AB Komisyonu Başkanı Jose Manuel Barroso, TBMM Genel Kurulu’nda yaptığı konuşmaya “Komisyon adına ortak geleceğimize ait güvenimi dile getiriyorum” sözleriyle başladı. Türkiye’nin Avrupa Birliği’ni geleceği olarak seçtiğini belirten Barroso özetle şunları söyledi: “İlişkimiz AB’nin kurulduğu dönemden bu yana sürekli olarak derinleşiyor. AB mevzuatı çabalarından çok etkilendim. Türk ordusunun dış misyonlarda önemli rolü var. Türkiye soğuk savaş sonrası önemli bir aktör oldu. Laik demokratik cumhuriyet olarak Avrupa’ya entegre olmuş ve kökten dinci akımlara karşı örnek bir yapıdadır. Etkileyici reformlarla Türkiye kendisini yabancı yatırımcı için cazip hale getirmiştir. AB DEVLETLERİN EGEMENLİK HAKLARINI AZALTMAZ “AB ulus devletlerden oluşmuş topluluktur. Egemenlik haklarını bir havuzda toplamışlardır. AB bu sayede etkili biçimde beraber hareket edebilmektedir.

 

AB içinde olabilmek dünya içinde gücümüzü artırmaktır. Milliyetçi duygularla bu barış ve demokrasi sürecine ait olmak birbiriyle çelişmez. AB devletlerin egemenlik hakkını azaltmaz. Ortak politikalarımız içinde standartlar vardır. AB’ye katılacak tüm adayların tüm kriterleri yerine getirmesi lazım. ADAYLIĞA GİDEN KISA YOL YOKTUR “Adaylığa giden kısa yol yoktur.
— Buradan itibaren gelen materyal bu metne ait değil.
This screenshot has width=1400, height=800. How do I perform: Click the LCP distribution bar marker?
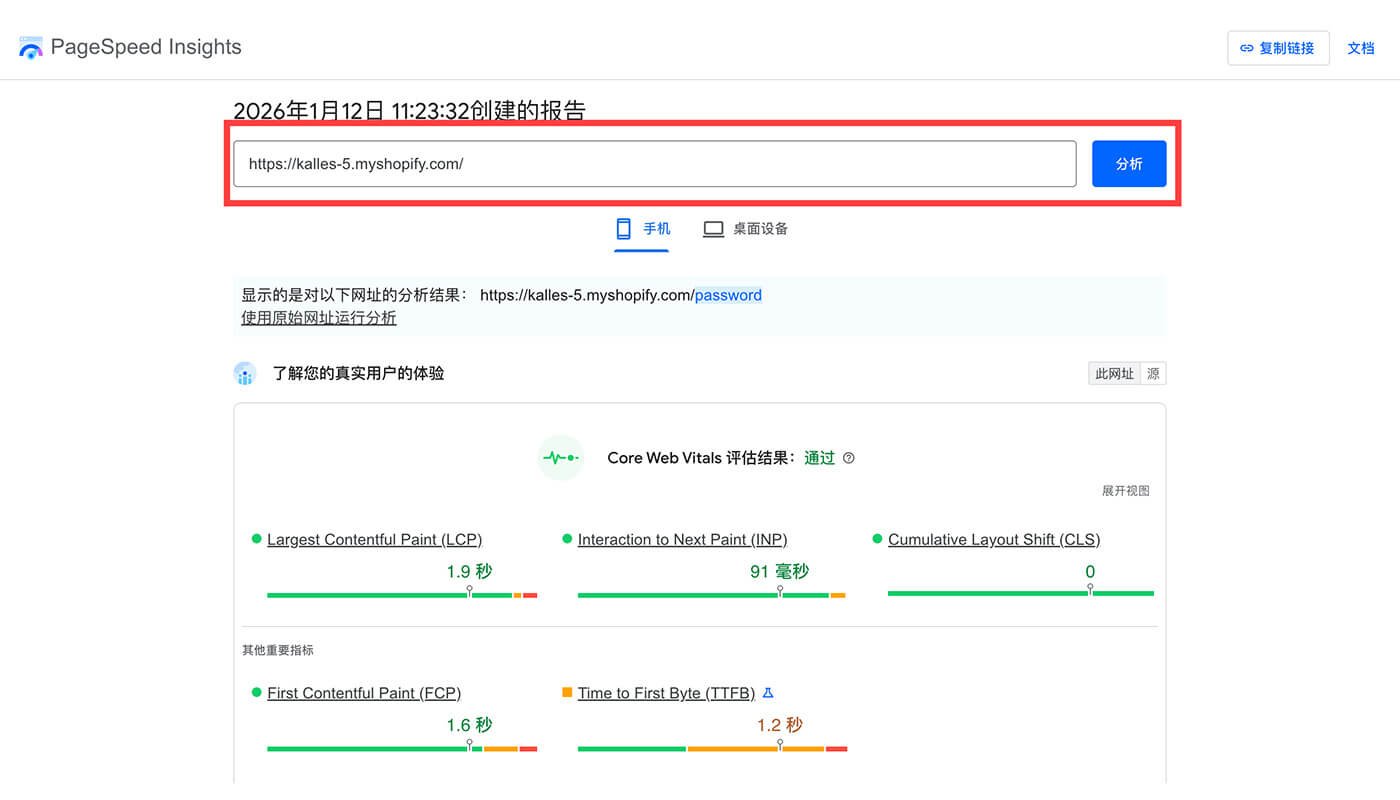click(x=470, y=593)
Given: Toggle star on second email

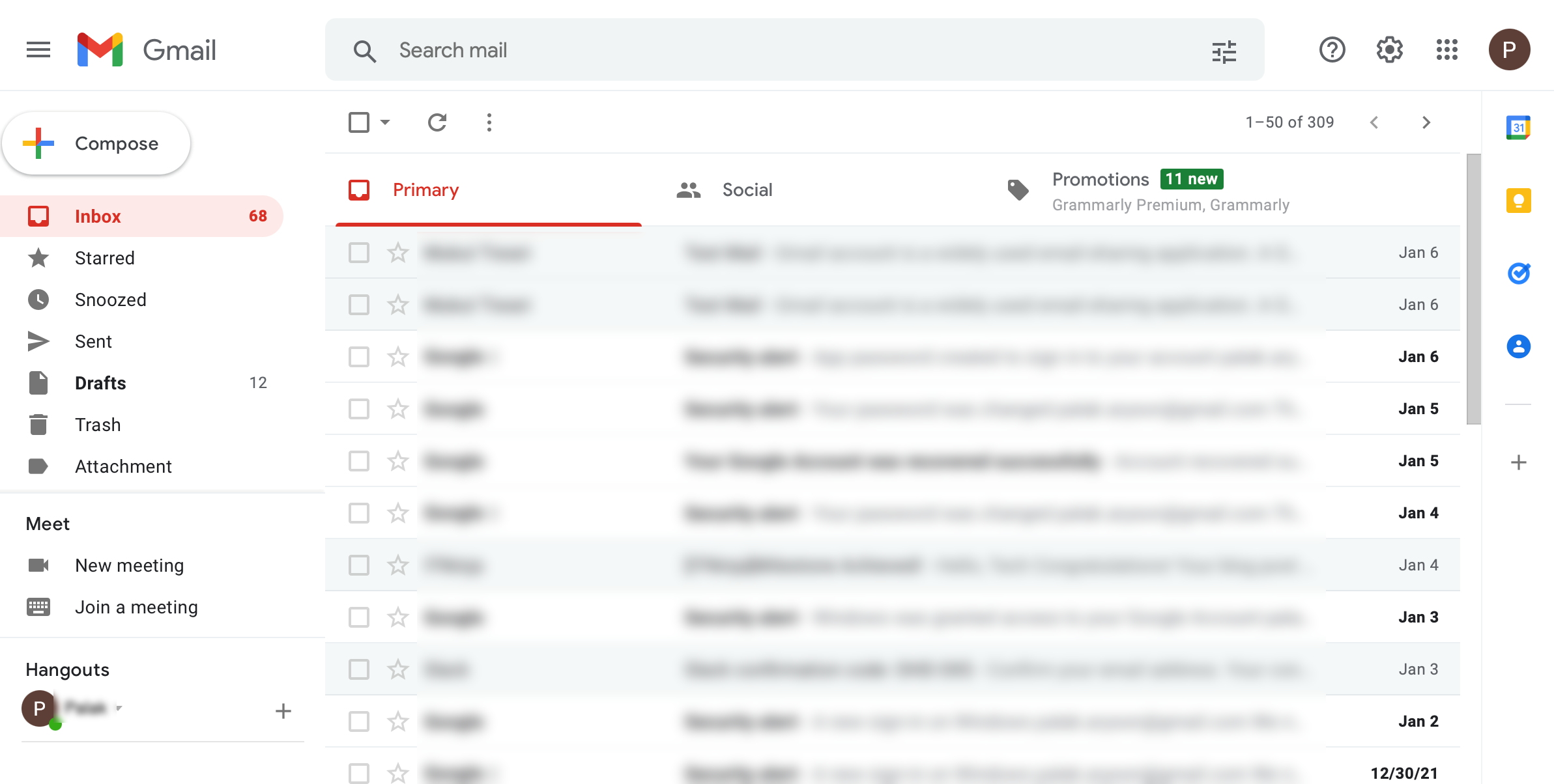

Komisyonun rolü detaylı ama adil biçimde kaydedilen gelişmeyi yakından takip etmek ve değerlendirmektir. Aday ülkelere yardımcı olmak ve destek vermektir. Bu takip ve değerlendirmeler aday ülkenin iç meselelerine karışmak değildir. 301’İN AB STANDARTINA GETİRİLMESİ ÖNEMLİ “Yine de daha fazla gelişme lazım. İfade özgürlüğü, sendikalaşma, sivil-asker ilişkisi gibi... Bunlar katılım için anahtar önem taşıyor. İfade özgürlüğü demokrasi için temel haktır. Şiddet içermeyen görüşlerin yargı konusu yapılması sağlık neticeler doğurmayacaktır. 301. maddenin AB standartına getirilmesi önemlidir. LAİKLİK VE TÜRBAN İÇİN STANDART BEKLEMEYİN “Laikliğe dair tartışmaların Türkiye için öneminin farkındayız. Bu konularda tüm ülkeler kendine uygun iç çözümü buldu. AB Komisyonu’nun bu konuda herhangi bir standart empoze etmesini beklemeyin. Türban konusunda da AB’nin standartı yok. Ancak bu konu her kadının kendi inancıyla ilgili, kendi alması gereken bir karardır. ENERJİNİZİ REFORMLARA HARCAYIN “Komisyon olarak Türkiye’deki gelişmeleri izlemek görevimiz. Türkiye’nin kendi gelişmesi açısından da reformlar çok önemli. Türkiye enerjisini reformlara harcamalı. Reformları bekliyoruz. Bu yakalanan ivmenin devamı önemlidir. Reformların öncelikli olduğunu bugün Gül ve Erdoğan’la görüşmelerimde gördüm. KÜRTLERE KÜLTÜREL VE SİYASİ HAKLAR VERİLMELİ “Güneydoğu sorununda terörist tehdidin farkındayız. PKK şüphesiz terör örgütüdür. AB’nin terör örgütleri listesinde yer almaktadır.

 

Sorunların çözümü kapsamlı bir stratejiyle olabilir. Bu çözüm sosyo-ekonomik çabalarla desteklenmeli. Kürt kökenlilerin siyasi ve kültürel hakları temin edilmelidir. Hükümetin bu konuda kapsamlı bir plan üzerinde çalıştığını biliyorum. LİMANLAR RUMLARA AÇMALI “Kıbrıs’ta bölünmüşlük bizim için kabul edilebilir değil. Türkiye’nin çözüm çabalarını destekleyeceğine dair inancım tamdır. Lokmacı Kapısı’nın açılması çok önemli bir adımdır. Kıbrıs konusunun çözümü AB’ye üyeliğe katkı sağlayacak. Ek protokol yüzünden açılan fasıllarda zorun oluyor. Türkiye limanlarını Rum kesimine açmalıdır. FARKLI SESLERE ŞAŞIRMAYIN “İngiltere, İspanya ve Portekiz de engellerden sonra üye oldu. Türkiye istisna değildir. Katılım sürecine dair farklı seslere şaşırmayın. Tartışmalar sürecin sonuna kadar devam edecektir. Türkiye’nin bundan korkmaması gerekmemektedir. Bu projenin karşısındaki en büyük düşman olarak önyargılar ve ihmallerdir.”